Изъятый у фурий кожаный ремень оказался достаточно тугим и прочным, а фундуковый прут у Чачхала был в руках — и вскоре отличный лук был готов. Потребовав, чтобы ему принесли наиболее тонко сработанные кремневые наконечники, он без особого труда изготовил еще несколько стрел…
Да, Чачхал невольно способствовал милитаризации племени. Да, Чачхал, изготовил Летящие Ножи, научил неандертальцев пользоваться оружием, бьющим на расстоянии. Но при этом комплекса Оппенгеймера он и не думал испытывать и не считал, что ему придется всю оставшуюся жизнь освобождаться от своего греха подвижничеством на ниве общественной деятельности. Ибо был убежден, что по крайней мере еще пару тысяч лет это новшество вряд ли привьется в военном быту Племени Щедрых: отстреляют те несколько стрел, которые Чачхал изготовил, а потом лук перейдет к жрецу, а Певец, который и знает-то оружие на ощупь, воспоет его в очередном гимне. И на этом все закончится.
Невольно торопя ход истории, он не задумывался над тем, что новые виды вооружения усваиваются человеком легче и охотнее, чем иная новая технология.
И вот что из этого вышло.
Когда для испытания оружия Чачхал распорядился поставить мишень, Вождь Племени Щедрых предложил ему выбрать по желанию — Аричалу Мигундусю или дочь ее Каннабисони-Гу. К открытому негодованию и скрытой радости матери и дочери, Чачхал предпочел простую тыкву.

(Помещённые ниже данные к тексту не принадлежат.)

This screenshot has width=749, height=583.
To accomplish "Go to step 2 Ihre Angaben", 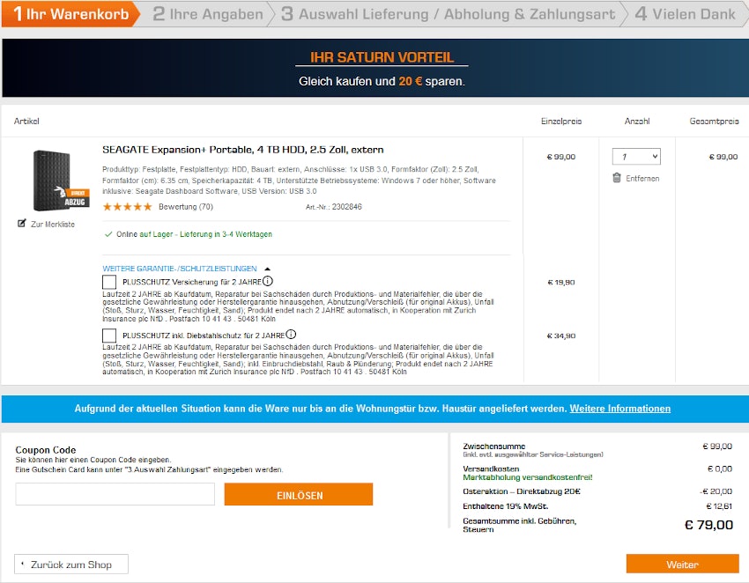I will (x=208, y=14).
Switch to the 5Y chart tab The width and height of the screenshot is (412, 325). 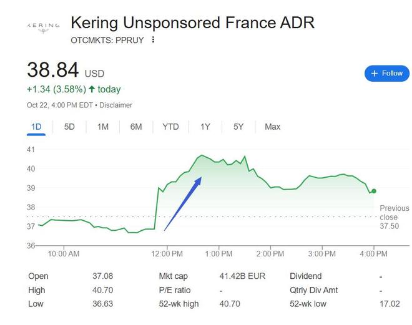(x=238, y=127)
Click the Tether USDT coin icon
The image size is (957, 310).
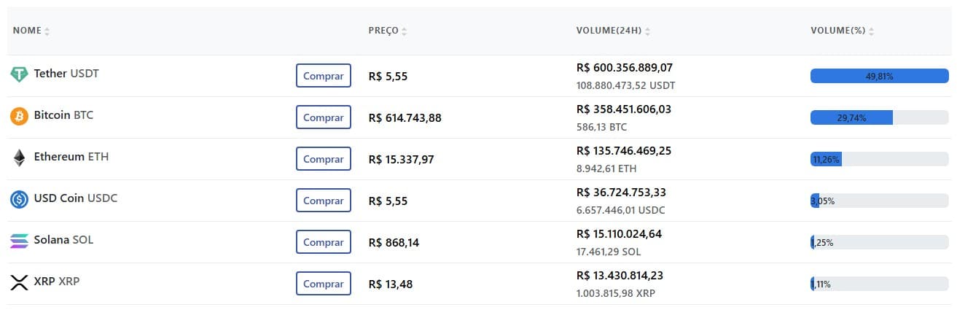pyautogui.click(x=19, y=74)
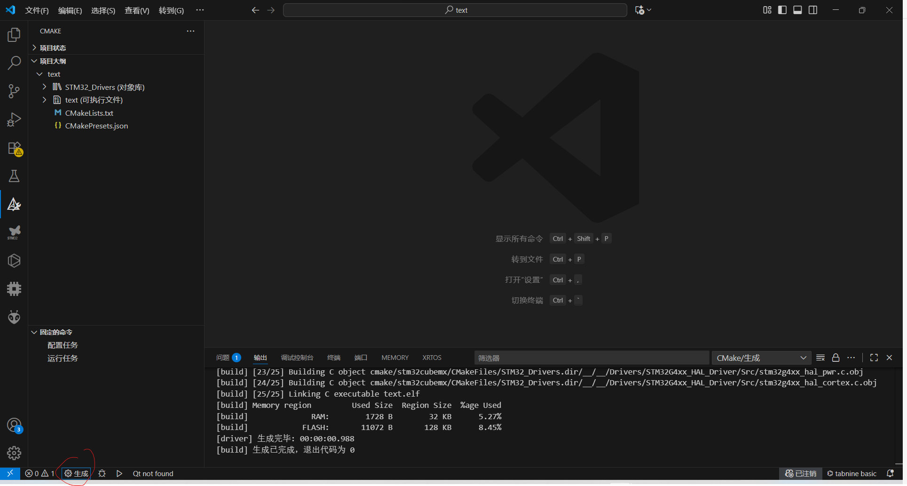
Task: Open the CMake/生成 output channel dropdown
Action: click(761, 358)
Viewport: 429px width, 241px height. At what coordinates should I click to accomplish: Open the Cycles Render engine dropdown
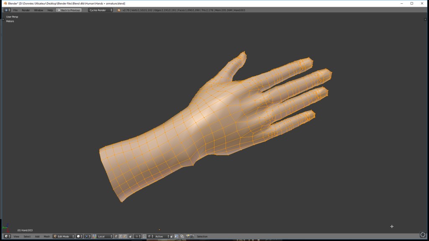101,10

Он выстрелил и пробил тыкву насквозь. Племя ликовало.
Теперь предстояло вождю испытать оружие.
Однорукий Нао-Нага Бунди-Кура за отсутствием лучшего воина Нгуньчи Нгам-Гамлу, еще вчера за прекрасное представление удостоенного Чести Второго Пальца (см. стр. N), предложил стрелять СВ и СП. Тот согласился, не смущаясь тем, что он не только Старейший Воин, но и Слепой Певец. Стрела действительно угодила в грудь Аричалы Мигундуси: подтверждалась гипотеза о наличии третьего глаза у неандертальцев. И хотя рана Аричалы Мигундуси была незначительной, вождь вручил дротик одному из юных воинов, чтобы прекратить ее страдания. Ее страдания, не успев начаться, были прекращены.
Доволен был Вождь, избавившийся от фурии; радовалось племя: проблема обеда была решена; и, надо полагать, удовлетворена сама Аричала Мигундуся, которая так жаждала именно смерти. Искренне огорчена была только разве Каннабисони-Га.

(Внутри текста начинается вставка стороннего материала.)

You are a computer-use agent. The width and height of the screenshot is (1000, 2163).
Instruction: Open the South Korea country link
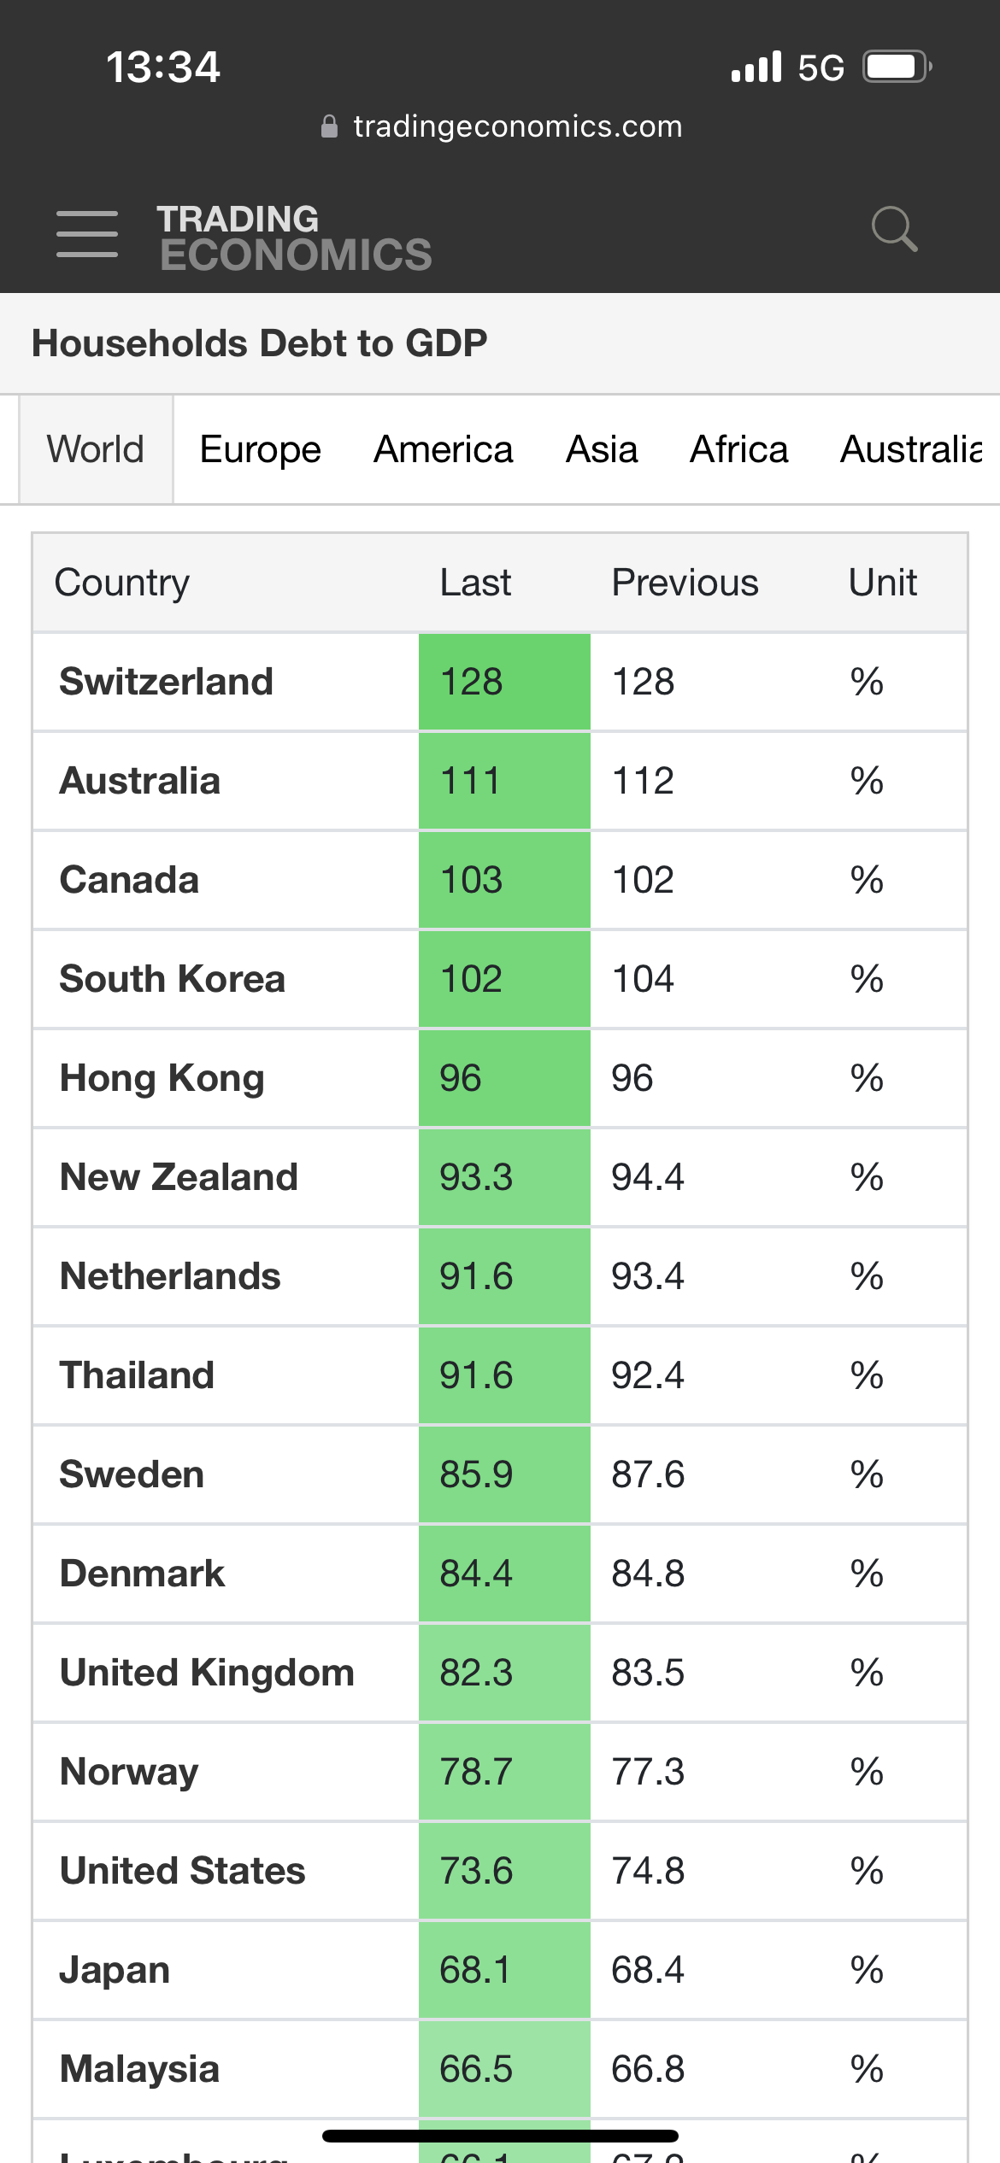coord(172,979)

Стоит ли говорить, что творилось в душе Нины при виде всех этих ужасов? Бедная девушка едва не лишилась чувств.
* * *
Большинство людей, Сашель, не способно отрезать голову курице, но в ресторане съедят хоть человечину. Запрет на человечину в принципе легко преодолим. Если мы все еще не съедены, то благодаря отвращению к нашему мясу, а не чьей-то жалости и страданию. Милосердия в людях достаточно, но в ежедневных своих поступках мы рискуем оказаться соучастниками большого греха, вкусив на какой-то стадии именно его плодов. Все начинается в простой столовке, где мы съедаем то, что заклано казенной рукой, не будучи уверены, что государство не подсунуло человечины вместо свинины. Наше неведение тут не снимает с нас вины. Потому что каждый из нас, привычный к обману населения государством, держит в своей голове два обстоятельства: а) сам грех изначально совершен не нами; б) последствия греха вкушаются всем миром.